— start of Available records —

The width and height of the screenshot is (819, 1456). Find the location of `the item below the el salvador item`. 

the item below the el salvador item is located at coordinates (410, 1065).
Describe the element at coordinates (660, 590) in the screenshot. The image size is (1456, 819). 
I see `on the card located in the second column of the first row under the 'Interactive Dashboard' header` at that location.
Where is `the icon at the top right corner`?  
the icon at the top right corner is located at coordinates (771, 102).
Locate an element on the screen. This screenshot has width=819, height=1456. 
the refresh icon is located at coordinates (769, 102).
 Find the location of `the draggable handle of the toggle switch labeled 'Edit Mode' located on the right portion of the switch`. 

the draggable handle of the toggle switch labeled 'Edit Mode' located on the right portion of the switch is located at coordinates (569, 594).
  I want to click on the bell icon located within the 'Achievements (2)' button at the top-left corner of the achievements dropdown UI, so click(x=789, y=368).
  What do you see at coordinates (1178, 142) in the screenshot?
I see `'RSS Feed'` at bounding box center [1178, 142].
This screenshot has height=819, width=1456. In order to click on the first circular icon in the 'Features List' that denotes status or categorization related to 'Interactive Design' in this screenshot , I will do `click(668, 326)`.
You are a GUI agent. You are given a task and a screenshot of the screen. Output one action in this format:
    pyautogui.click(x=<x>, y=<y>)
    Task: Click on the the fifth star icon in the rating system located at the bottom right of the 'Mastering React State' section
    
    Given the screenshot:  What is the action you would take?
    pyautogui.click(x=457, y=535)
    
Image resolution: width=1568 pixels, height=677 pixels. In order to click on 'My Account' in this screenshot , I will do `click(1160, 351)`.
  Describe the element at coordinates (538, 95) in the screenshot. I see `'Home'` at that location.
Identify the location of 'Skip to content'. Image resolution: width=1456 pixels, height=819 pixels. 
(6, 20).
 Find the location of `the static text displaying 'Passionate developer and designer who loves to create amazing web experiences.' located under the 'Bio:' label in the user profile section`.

— end of Available records —

=== Short problem ===
Reproduce all the items above, renaming "Image resolution" to "Screen resolution" wherever it occurs and keeping everything else the same.

=== Written answer ===
The width and height of the screenshot is (819, 1456). Find the location of `the item below the el salvador item`. 

the item below the el salvador item is located at coordinates (410, 1065).
Describe the element at coordinates (660, 590) in the screenshot. The image size is (1456, 819). 
I see `on the card located in the second column of the first row under the 'Interactive Dashboard' header` at that location.
Where is `the icon at the top right corner`?  
the icon at the top right corner is located at coordinates (771, 102).
Locate an element on the screen. This screenshot has width=819, height=1456. 
the refresh icon is located at coordinates (769, 102).
 Find the location of `the draggable handle of the toggle switch labeled 'Edit Mode' located on the right portion of the switch`. 

the draggable handle of the toggle switch labeled 'Edit Mode' located on the right portion of the switch is located at coordinates (569, 594).
  I want to click on the bell icon located within the 'Achievements (2)' button at the top-left corner of the achievements dropdown UI, so click(x=789, y=368).
  What do you see at coordinates (1178, 142) in the screenshot?
I see `'RSS Feed'` at bounding box center [1178, 142].
This screenshot has height=819, width=1456. In order to click on the first circular icon in the 'Features List' that denotes status or categorization related to 'Interactive Design' in this screenshot , I will do `click(668, 326)`.
You are a GUI agent. You are given a task and a screenshot of the screen. Output one action in this format:
    pyautogui.click(x=<x>, y=<y>)
    Task: Click on the the fifth star icon in the rating system located at the bottom right of the 'Mastering React State' section
    
    Given the screenshot:  What is the action you would take?
    pyautogui.click(x=457, y=535)
    
Screen resolution: width=1568 pixels, height=677 pixels. In order to click on 'My Account' in this screenshot , I will do `click(1160, 351)`.
  Describe the element at coordinates (538, 95) in the screenshot. I see `'Home'` at that location.
Identify the location of 'Skip to content'. Screen resolution: width=1456 pixels, height=819 pixels. 
(6, 20).
 Find the location of `the static text displaying 'Passionate developer and designer who loves to create amazing web experiences.' located under the 'Bio:' label in the user profile section`.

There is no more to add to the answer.